Yüksek Askeri Şura toplantısı öncesinde asker ile iktidarın anlaşamadığını, Genel Kurmay Başkanı ve Deniz, Hava ve Kara Kuvvetleri Komutanlarının sürelerine az bir zaman kala emekliliklerini istemelerinden anlıyoruz.
173’ü muvazzaf olmak üzere 423 askerin çeşitli suç isnatları ile tutuklu olarak yargılandığı bir ortamda toplanacak YAŞ’tan sert kararların çıkması, çetin pazarlıkların yapılması ve verilecek kritik kararların neticesinde alınganlıkların olması beklenen bir sonuçtu.
Ancak, Genel Kurmay Başkanı ve kuvvet komutanlarının topluca istifa etmelerini hiç kimse tahmin edemezdi sanırım.
43 general veya amiralin hukuka hesap vermek üzere tutuklu bulunduğu bir ortamda Sayın Orgeneral Işık Koşaner, kamuoyunda Türk Silahlı Kuvvetleri veya personeline bir suç teşkilatı izlenimi yaratılmaya çalışıldığını, yani bu personelinin tutukluluk hallerine tepki olarak görevden ayrılmak istediğini ifade etti.
Yargı süreci devam eden kişilerin peşinen suçlu gösterilmesi ne kadar yanlışsa, makamları veya rütbeleri icabı masum olduklarını, suç işlemez anlayışı içinde olmak ta o kadar yanlış olsa gerek.
Sayın Koşaner’in tutuklu bulunan birilerini kurtarmak gibi bir yükümlülüğü yoktur. Onları kurtaramamış olmanın ezikliğini yaşamasına da gerek yoktur. Böylesi bir meselede devlet krizi çıkarmanın da hiç mi hiç gereği yoktur.
Bütün sorunların hukuk çerçevesinde çözülmesini beklemek en doğal ve doğru tavır olurdu.

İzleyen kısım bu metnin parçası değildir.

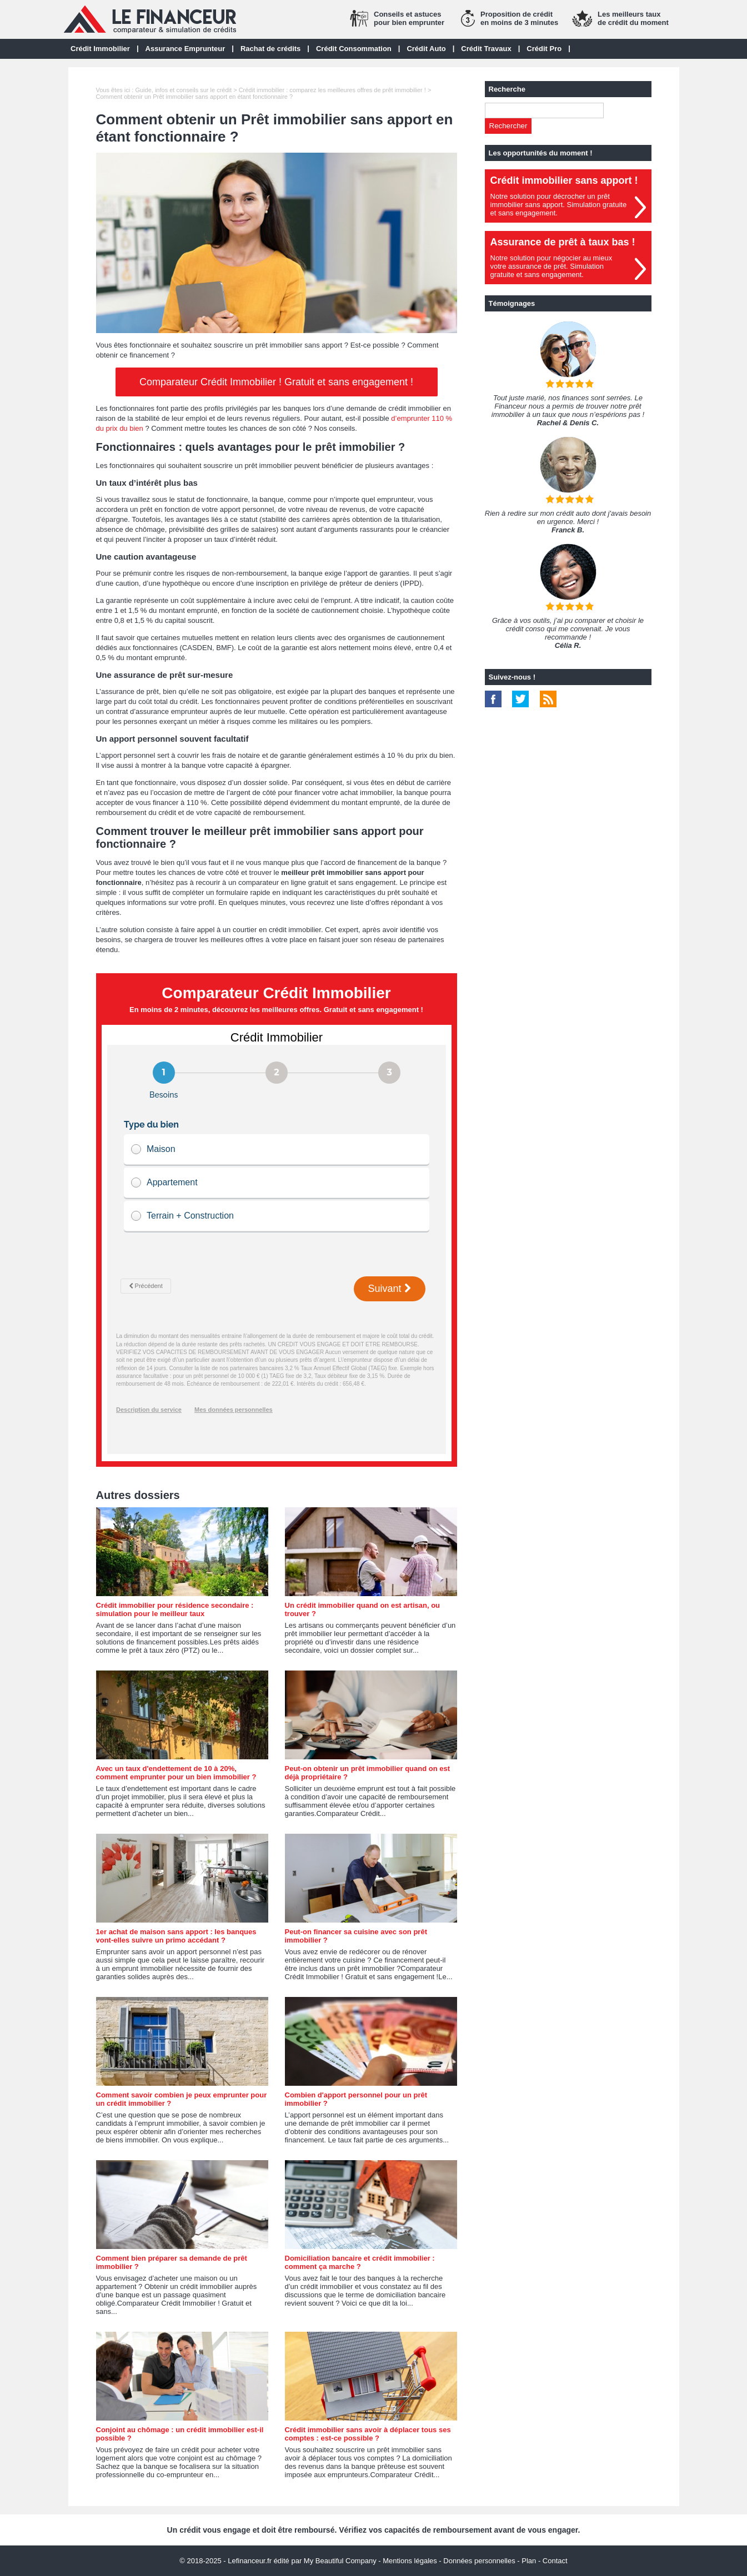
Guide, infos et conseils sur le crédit (183, 90)
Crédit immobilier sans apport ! (564, 180)
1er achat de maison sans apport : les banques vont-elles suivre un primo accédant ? (176, 1936)
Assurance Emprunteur (185, 48)
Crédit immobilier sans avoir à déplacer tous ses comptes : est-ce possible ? (368, 2434)
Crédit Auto (426, 48)
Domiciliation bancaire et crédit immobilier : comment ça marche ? (360, 2262)
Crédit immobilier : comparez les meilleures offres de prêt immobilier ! (332, 90)
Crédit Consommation (354, 48)
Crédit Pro (544, 48)
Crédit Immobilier (100, 48)
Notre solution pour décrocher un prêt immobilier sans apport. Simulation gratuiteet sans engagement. (558, 204)
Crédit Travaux (486, 48)
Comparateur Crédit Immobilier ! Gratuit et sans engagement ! (276, 382)
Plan (529, 2561)
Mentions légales (410, 2561)
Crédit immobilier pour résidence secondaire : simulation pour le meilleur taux (175, 1609)
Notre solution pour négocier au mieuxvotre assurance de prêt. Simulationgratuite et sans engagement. (551, 266)
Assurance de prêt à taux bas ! (562, 242)
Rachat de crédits (270, 48)
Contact (555, 2561)
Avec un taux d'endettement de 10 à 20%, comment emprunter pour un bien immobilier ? (176, 1772)
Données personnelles (479, 2561)
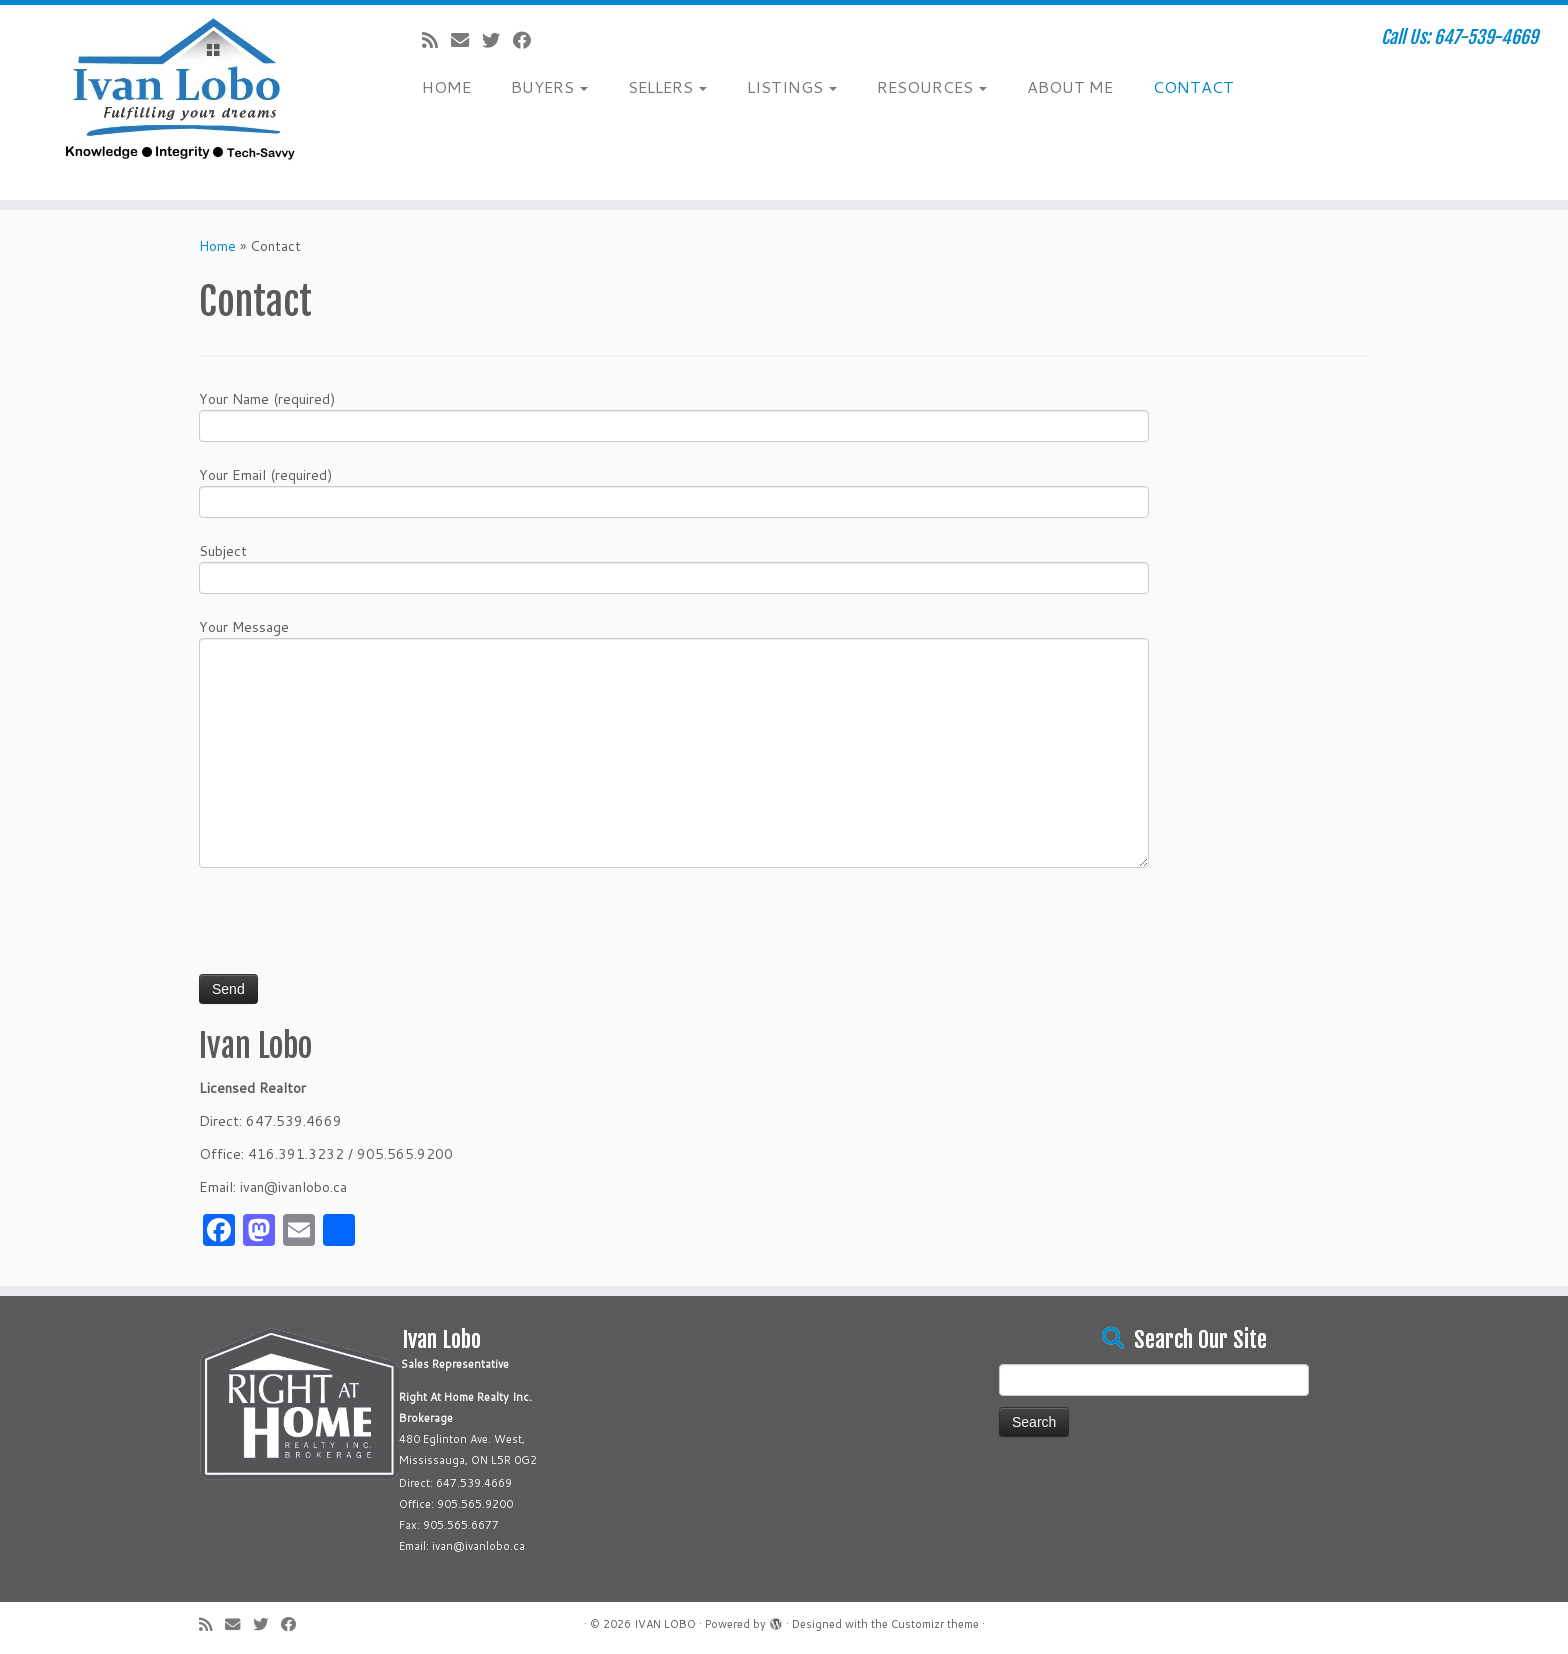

Peki, emeklilik talepleri ile bir kriz oluştu mu?
Her seferinde olduğu gibi yine hükümetin eli güçlendi. Tabir yerindeyse kriz hükümet için fırsata dönüştü.
Bütün dünya Türkiye’den “daha demokratikleşiyorlar” şeklinde söz etti.
Yaşanan sıkıntılar karşısında sivil otorite tökezlemedi. Birkaç saat içinde gereği yapıldı. Paşaların emekli olma istekleri saygı ile karşılandı, bunun gereği hemen yapıldı ve makamlarına yeni atamalar yapıldı.
İşte bu gelişme bile Türkiye’nin daha normalleştiği, taşların yerine oturduğu, kişilere göre değil yasa ve kanunlara göre her türlü sıkıntının bir çözümü olduğu gerçeği ortaya çıktı.
Birkaç yıl öncesinde bir olumsuzluk karşısında en rütbeli askerler istifa etmez, ancak siviller istifaya zorlanırdı. Darbe olmasa bile bir muhtıra yayınlanır ve şapkasını elinde tutanlar, arkasına bakmadan giderlerdi.
Askerlerin istifaları zaten bütün mekanizmanın bozulmasına, çarkların dönmemesine yeterli bir neden olurdu.
İşte halkımız ve dünya vesayetin sona erdiğini, demokrasimizin sözde değil, gerçekte geliştiğini iyi gördü ve takdir topladı.
Kim ne derse desin. Türkiye güçlü bir ülkedir. İktidarı güçlü, ekonomisi güçlü ve demokrasisi güçlüdür.
Bu durumda da demokratik kurumlar ve demokrat kişiler galip gelmiş, kriz beklentisi olanlar, eski alışkanlıklarından hala kurtulamayarak, tatillerini yarıda kesip başkente koşanlar yine sınıfta kalmışlardır.